Text zur Prüfung:
Was sich eher absurd anhört, macht den Patienten oft genug Probleme. Dass sie sich dennoch dafür entscheiden, den Termin wahrzunehmen, ist verständlich. Immerhin hängt davon ab, ob es weiterhin Krankengeld gibt und ob der Patient weiterhin krank geschrieben wird – oder nicht.
Lösung: Elektronische Patientenakte
Statt für eine Anpassung des Systems zu werben, weist Gérard Holbach die Verantwortung letztlich von sich – und verweist auf die behandelnden Ärzte außerhalb des Systems. « Wir erhalten keine Information darüber, wenn Ärzte ihre Patienten für eine Behandlung oder eine Kur ins Ausland schicken. »
Nicht nur deshalb wünscht er sich eine elektronische Krankenakte, in der vermerkt wird, was der Patient für eine Krankheit hat und wo er behandelt wird. « Das alles sind Details, die momentan nicht auf einer Krankschreibung festgehalten werden », so Gérard Holbach. « Also können wir auch nicht abwägen, für welchen Patienten eine Kontrolle bei uns sinnvoll ist und für wen nicht. »

Arbeitsauftrag: Führen Sie den Text über Kontrolltermine bei Krankschreibungen und die elektronische Patientenakte im Anschluss an seinen letzten Satz weiter. Die Einträge haben mit dem Text nichts zu tun.

Vorliegende Angaben:
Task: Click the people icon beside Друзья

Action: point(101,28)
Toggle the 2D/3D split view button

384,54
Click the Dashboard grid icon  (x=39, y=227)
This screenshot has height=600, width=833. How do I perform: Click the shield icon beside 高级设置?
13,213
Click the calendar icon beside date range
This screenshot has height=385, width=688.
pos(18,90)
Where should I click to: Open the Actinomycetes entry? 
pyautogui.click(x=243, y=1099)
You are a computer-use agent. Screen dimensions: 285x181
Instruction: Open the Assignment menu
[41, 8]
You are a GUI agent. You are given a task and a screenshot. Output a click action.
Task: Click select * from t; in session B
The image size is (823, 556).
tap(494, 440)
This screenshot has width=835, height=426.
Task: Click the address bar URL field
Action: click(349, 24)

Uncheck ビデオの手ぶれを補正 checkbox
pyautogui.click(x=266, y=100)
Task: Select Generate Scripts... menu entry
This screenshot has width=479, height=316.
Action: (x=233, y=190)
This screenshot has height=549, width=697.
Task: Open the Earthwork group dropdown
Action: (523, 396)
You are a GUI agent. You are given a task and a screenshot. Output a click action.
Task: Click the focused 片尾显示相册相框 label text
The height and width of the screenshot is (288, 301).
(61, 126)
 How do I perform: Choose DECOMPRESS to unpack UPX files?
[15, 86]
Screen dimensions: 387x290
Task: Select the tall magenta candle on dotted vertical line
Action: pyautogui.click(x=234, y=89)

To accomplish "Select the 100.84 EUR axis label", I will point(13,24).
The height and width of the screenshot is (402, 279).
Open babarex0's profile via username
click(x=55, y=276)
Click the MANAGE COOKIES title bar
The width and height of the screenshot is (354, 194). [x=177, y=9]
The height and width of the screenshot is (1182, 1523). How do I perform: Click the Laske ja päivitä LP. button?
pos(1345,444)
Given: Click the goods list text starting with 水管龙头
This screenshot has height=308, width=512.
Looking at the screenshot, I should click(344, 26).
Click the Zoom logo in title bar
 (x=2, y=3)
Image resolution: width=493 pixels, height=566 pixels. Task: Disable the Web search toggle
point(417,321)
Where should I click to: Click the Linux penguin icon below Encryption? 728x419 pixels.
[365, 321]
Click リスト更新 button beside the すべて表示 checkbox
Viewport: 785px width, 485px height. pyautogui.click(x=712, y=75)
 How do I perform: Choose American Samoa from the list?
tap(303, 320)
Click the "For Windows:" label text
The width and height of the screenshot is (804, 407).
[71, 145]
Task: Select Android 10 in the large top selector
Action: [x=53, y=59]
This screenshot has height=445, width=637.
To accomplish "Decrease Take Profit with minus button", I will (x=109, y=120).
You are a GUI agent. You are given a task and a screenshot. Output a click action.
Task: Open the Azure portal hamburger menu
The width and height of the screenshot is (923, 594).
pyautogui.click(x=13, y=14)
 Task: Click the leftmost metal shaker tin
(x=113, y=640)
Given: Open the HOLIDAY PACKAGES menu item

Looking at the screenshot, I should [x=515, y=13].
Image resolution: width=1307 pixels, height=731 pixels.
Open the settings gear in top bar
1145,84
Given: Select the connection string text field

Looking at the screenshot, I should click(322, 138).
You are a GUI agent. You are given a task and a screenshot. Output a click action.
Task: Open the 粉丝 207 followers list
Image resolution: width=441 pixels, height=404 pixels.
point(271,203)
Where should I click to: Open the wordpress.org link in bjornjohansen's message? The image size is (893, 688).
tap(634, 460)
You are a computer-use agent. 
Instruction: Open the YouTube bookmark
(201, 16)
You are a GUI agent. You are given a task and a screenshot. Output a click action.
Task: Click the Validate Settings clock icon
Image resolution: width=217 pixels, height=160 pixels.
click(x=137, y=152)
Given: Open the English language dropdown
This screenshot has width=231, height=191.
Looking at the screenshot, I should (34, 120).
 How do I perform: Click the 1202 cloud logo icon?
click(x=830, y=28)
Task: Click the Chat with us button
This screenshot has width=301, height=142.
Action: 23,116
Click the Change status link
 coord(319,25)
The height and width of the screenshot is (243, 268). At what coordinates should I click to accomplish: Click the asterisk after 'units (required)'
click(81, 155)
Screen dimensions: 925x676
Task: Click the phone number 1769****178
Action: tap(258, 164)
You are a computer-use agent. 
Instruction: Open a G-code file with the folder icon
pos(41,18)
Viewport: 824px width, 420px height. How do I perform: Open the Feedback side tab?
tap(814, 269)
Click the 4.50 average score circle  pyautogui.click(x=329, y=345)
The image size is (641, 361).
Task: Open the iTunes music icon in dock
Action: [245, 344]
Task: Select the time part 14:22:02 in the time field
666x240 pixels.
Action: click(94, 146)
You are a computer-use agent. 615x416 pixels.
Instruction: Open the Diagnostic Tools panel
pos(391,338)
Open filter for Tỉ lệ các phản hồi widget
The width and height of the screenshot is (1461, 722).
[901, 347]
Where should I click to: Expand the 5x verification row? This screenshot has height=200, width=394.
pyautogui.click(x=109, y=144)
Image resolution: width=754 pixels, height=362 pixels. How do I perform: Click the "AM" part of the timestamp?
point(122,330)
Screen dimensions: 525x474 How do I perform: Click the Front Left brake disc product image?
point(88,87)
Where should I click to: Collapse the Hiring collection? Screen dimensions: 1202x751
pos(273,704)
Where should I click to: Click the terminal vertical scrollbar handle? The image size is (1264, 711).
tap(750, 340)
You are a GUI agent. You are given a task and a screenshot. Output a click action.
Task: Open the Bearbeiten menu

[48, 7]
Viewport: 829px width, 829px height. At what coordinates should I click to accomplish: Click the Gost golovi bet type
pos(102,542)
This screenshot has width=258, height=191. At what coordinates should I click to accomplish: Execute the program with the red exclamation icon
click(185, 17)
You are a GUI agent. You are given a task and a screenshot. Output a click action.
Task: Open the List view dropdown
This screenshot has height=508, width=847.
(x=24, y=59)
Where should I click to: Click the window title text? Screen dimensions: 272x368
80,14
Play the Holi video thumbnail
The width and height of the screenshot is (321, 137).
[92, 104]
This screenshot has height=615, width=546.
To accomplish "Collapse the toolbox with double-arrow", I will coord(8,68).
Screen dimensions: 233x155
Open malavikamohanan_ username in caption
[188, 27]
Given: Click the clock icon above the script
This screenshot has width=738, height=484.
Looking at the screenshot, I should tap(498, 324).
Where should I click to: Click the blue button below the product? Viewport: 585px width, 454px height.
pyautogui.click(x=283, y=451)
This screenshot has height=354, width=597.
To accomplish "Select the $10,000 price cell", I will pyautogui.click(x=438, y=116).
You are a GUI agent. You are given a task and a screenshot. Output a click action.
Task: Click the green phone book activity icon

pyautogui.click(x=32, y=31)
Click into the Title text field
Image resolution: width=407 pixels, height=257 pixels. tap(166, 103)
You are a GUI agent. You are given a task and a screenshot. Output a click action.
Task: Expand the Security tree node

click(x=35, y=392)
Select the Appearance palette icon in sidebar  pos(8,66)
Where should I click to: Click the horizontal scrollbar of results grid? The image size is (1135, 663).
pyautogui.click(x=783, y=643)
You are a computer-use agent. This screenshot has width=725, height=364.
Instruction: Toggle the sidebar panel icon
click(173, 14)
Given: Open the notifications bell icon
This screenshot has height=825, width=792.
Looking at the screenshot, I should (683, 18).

Schriftliche Antwort:
Es ist gut, dass sich viele Menschen heute nicht mehr alles gefallen lassen. »Michèle Wennmacher, Patientevertriedung
Es ist sicherlich keine Kleinigkeit, wenn ein Krebspatient seine Therapie unterbrechen muss, um nach Luxemburg zum Kontrollarzt zu kommen. Das Problem ist auch der Patientevertriedung bekannt. « Da sind Menschen, die schwer krank sind und die sich dann trotz allem zum Kontrollarzt schleppen », so Michèle Wennmacher.
Die Fronten sind verhärtet
« Wir sind sowieso immer die Bösen », sagt seinerseits Gérard Holbach. Weil die Kontrollärzte die einzigen seien, die den Patienten auch mal « Nein » sagen würden. Er sagt aber auch, dass nur die wenigsten Patienten Einspruch gegen die Entscheidungen der Kontrollärzte einlegen. Dabei könnte das jeder, der mit einer Entscheidung nicht einverstanden sei. Glaubt man der Patientevertriedung, scheinen das viele zu sein – auch, wenn nicht jeder rechtliche Schritte einlegt.
Eine mögliche Erklärung: Die Prozedur dauert, kostet Ausdauer – und wenn ein Anwalt ins Spiel kommt – auch noch Geld. Legt jemand Einspruch ein, geht die Akte an den Verwaltungsrat der Gesundheitskasse CNS. Entscheidet sie gegen den Einspruch, kann der Patient seinen Fall einem Schiedsgericht (« Conseil arbitral de la Sécurité sociale ») vorlegen.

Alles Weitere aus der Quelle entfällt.